Sunday 8th there will not be theater, music and film shows. The government of Cuba declared National Mourning for that day, after two days of official mourning. The entire island will be in silence, and Havana also, even though it is through the International Festival of New Latin American Cinema.
In Cuba, Mandela’s name carries weight. Anywhere in the world, the name of Madiba is synonymous with the struggle for democracy and against apartheid. But this island is a little different. In Cuba, apartheid was also an enemy; South Africa is not a distant point on the map.

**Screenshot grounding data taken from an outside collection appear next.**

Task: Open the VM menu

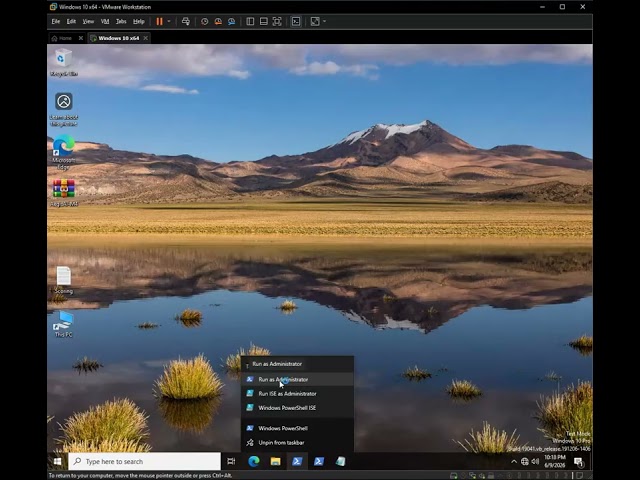Action: click(x=105, y=21)
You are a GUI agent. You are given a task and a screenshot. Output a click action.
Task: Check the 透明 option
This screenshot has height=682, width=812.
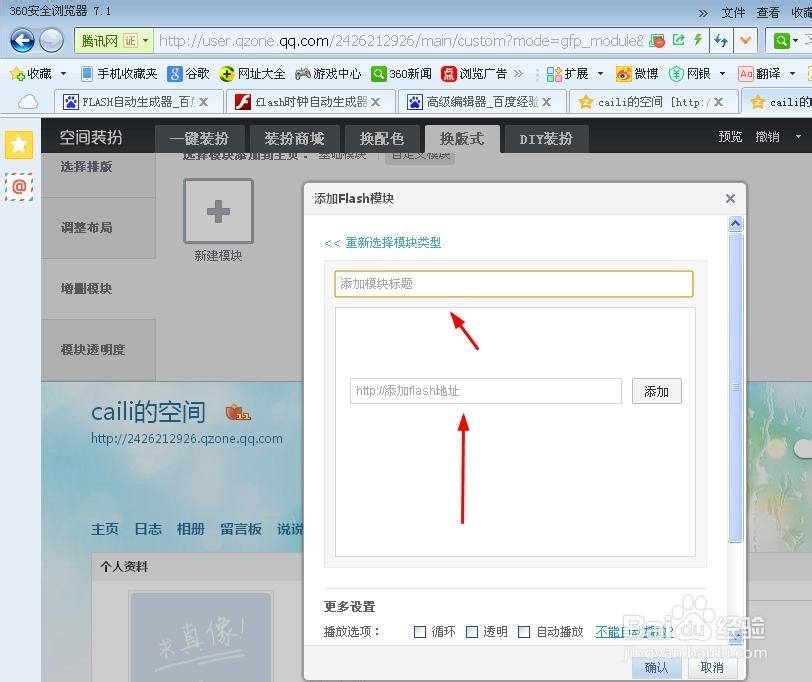[x=472, y=631]
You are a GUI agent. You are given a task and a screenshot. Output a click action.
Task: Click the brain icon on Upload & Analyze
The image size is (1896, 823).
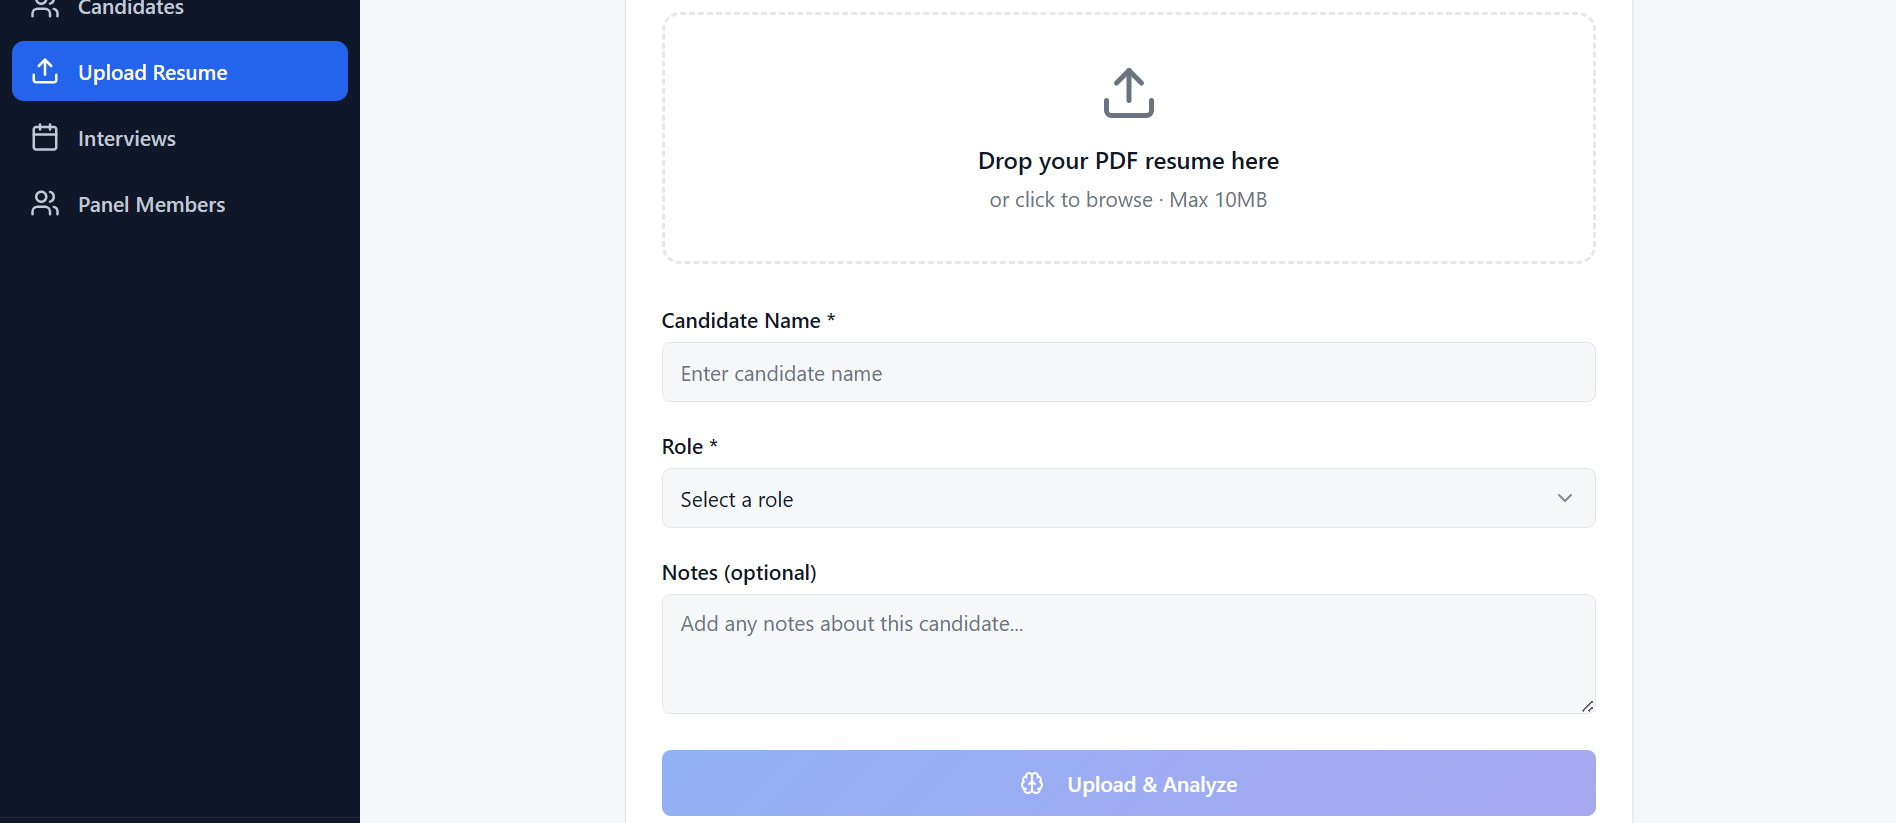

During the 70s and 80s, hundreds of thousands of Cubans crossed the Atlantic, landed in Angola, and remained there until the white government of South Africa had to undertake not to get on the ground and in the affairs of the former Portuguese colony.
Some people are convinced that the Cuban military presence in Angola was one of the levers that helped topple apartheid. Mandela was one of those people. When he visited Cuba in 1991, he said: “The Cuban internationalists made a contribution to the independence, freedom and justice in Africa that is unparalleled by the principles and selflessness that characterize it.”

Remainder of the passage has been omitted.